Panel Urges New Guidelines Regarding Caesarean Section Births
A panel of doctors convened at the National Institutes of Health recently reaffirmed the safety of vaginal birth after Caesarean section (VBAC) for approximately 70 percent of affected women. In light of the general safety of VBAC, the NIH panel recommended that the American Society of Anesthesiologists and the American College of Obstetricians and Gynecologists reconsider their guidelines.
Under current guidelines, many doctors and hospitals refuse to consider VBAC; many doctors fear that the uterine scar from the initial C-section might rupture during vaginal birth. But in an interesting twist, the experts say that VBAC is often safer for the mother than a repeat Caesarean. However, they also note that a repeat Caesarean may be safer for the baby in some cases.
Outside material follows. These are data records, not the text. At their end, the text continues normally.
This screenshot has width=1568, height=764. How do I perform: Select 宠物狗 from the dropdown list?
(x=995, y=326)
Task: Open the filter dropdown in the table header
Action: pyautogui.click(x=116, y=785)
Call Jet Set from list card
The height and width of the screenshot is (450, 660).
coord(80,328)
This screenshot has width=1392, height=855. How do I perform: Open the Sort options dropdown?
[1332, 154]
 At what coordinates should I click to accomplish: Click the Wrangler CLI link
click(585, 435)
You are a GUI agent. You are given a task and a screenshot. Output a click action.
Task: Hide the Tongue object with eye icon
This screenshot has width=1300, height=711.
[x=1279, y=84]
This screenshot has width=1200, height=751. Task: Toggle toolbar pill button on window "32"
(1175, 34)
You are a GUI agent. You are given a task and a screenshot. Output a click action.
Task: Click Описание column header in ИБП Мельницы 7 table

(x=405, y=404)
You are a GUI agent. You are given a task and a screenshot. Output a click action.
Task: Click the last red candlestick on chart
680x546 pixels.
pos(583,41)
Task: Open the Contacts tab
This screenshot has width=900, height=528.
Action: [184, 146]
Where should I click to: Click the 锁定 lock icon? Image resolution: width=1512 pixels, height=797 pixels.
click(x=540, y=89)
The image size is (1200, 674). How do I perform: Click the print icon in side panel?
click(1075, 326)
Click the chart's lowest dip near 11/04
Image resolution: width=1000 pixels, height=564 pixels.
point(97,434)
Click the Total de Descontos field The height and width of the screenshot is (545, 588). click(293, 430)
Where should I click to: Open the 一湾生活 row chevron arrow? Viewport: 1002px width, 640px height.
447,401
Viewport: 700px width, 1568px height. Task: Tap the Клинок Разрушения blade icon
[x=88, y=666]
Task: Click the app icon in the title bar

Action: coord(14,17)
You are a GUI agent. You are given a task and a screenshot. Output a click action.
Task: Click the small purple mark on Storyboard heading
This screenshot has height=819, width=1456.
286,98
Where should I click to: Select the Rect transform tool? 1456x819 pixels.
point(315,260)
The evidence remains controversial. Whereas the NIH panel said a repeat Caesarean is slightly safer for the baby than VBAC, numerous studies contradict that assertion. The medical establishment frequently objects to VBAC for pragmatic reasons, including the possibility of emergency Caesarean if VBAC fails in an individual case.
According to the Coalition for Improving Maternity Services though, women undergoing Caesareans are more likely than women undergoing vaginal births to suffer several serious complications. These complications may include accidental surgical cuts to internal organs, major infection, emergency hysterectomy due to uncontrolled bleeding, blood clots leading to stroke or pulmonary embolism, and even death.
About 1 percent of women undergoing VBAC rather than a repeat Caesarean are at risk of uterine scar rupture, a potentially life-threatening condition. Women with low-transverse incisions, the most common type, are unlikely to suffer uterine scar rupture during VBAC.
Ultimately, the best decision for a woman and a fetus depends on the individual situation; the NIH panel is not recommending that all women should be candidates for VBAC or that they should be required to have repeat C-sections. Doctors must carefully monitor each individual situation and make appropriate decisions based on the situation, to ensure the safety of both mother and baby.